Note: Williams Electric Trains put the name Lonestar on many of its Texas Special passenger cars.

Note: The late Pat Neil, owner of Collectible Trains & Toys, a train store formerly located in Dallas, Texas, commissioned a Texas Special train in three-rail 0-Gauge with the firm K-Line. Although the prototype Texas Special did not have a vista-dome car, he felt that any respectable model of the Texas Special would include a dome car. So, the K-line model train included such a car, named after his wife, Cheri S.Neil.

==Preservation==
- Although many of the cars from the Texas Special were scrapped, there still are surviving examples.
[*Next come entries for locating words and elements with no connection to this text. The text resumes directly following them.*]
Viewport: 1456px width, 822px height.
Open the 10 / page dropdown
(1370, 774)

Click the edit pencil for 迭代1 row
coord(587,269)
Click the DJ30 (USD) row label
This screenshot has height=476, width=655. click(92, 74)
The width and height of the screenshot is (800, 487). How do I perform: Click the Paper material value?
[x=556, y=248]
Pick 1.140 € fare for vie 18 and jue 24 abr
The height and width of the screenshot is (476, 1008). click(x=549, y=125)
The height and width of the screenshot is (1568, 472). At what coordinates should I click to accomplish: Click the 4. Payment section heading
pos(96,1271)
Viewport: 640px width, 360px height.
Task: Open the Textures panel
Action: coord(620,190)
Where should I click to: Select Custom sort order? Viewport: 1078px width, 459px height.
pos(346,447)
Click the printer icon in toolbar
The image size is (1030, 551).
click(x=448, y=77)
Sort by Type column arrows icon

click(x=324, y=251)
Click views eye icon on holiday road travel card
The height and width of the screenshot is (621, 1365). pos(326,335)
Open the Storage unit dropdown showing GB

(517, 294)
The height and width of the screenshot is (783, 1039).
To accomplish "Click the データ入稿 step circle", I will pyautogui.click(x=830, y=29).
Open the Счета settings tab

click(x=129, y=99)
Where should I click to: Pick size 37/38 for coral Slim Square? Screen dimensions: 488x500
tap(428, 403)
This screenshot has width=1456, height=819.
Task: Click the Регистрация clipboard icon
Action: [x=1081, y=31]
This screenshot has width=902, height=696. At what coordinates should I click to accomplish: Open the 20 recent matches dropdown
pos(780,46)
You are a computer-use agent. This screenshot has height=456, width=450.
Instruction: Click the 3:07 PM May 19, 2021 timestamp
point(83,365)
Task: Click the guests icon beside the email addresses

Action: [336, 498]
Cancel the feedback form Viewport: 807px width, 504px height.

These include -
  - J. Pinckney Henderson is owned by a private owner and is an Amtrak certified private car
  - Eugene Field is currently in the collection of the Arizona Railway Museum in Chandler, Arizona
  - New Braunfels is owned by the National Railway Historical Society and is located in Houston, Texas
  - Joseph Pulitzer resides near San Luis Obispo, California
  - McAlester, 1206, owned by the PBS TV show, Great Scenic Railway Journeys. Currently in North Carolina.
  - Tempe, 1301, owned by the PBS TV show, Great Scenic Railway Journeys. Currently in North Carolina.

==In popular culture==
- The Texas Special is a popular prototype in Model Railroading. Texas Special trains have been produced by:
  - Lionel
  - MTH
  - Williams
  - Kusan
  - Con-Cor
  - American Models produced a trainset in S-gauge (1/64) using prototypical car names and E-8 locomotives.
- Hallmark Models, Inc., a model train manufacturer has produced E7 diesels in red and silver without lettering, so that modelers can customize them for either a Texas Special or Meteor train.
- Hallmark produced a Texas Special train in the Keepsake Ornaments range.
- Overland Models an importer of brass trains, also produced the E7 diesels and train cars.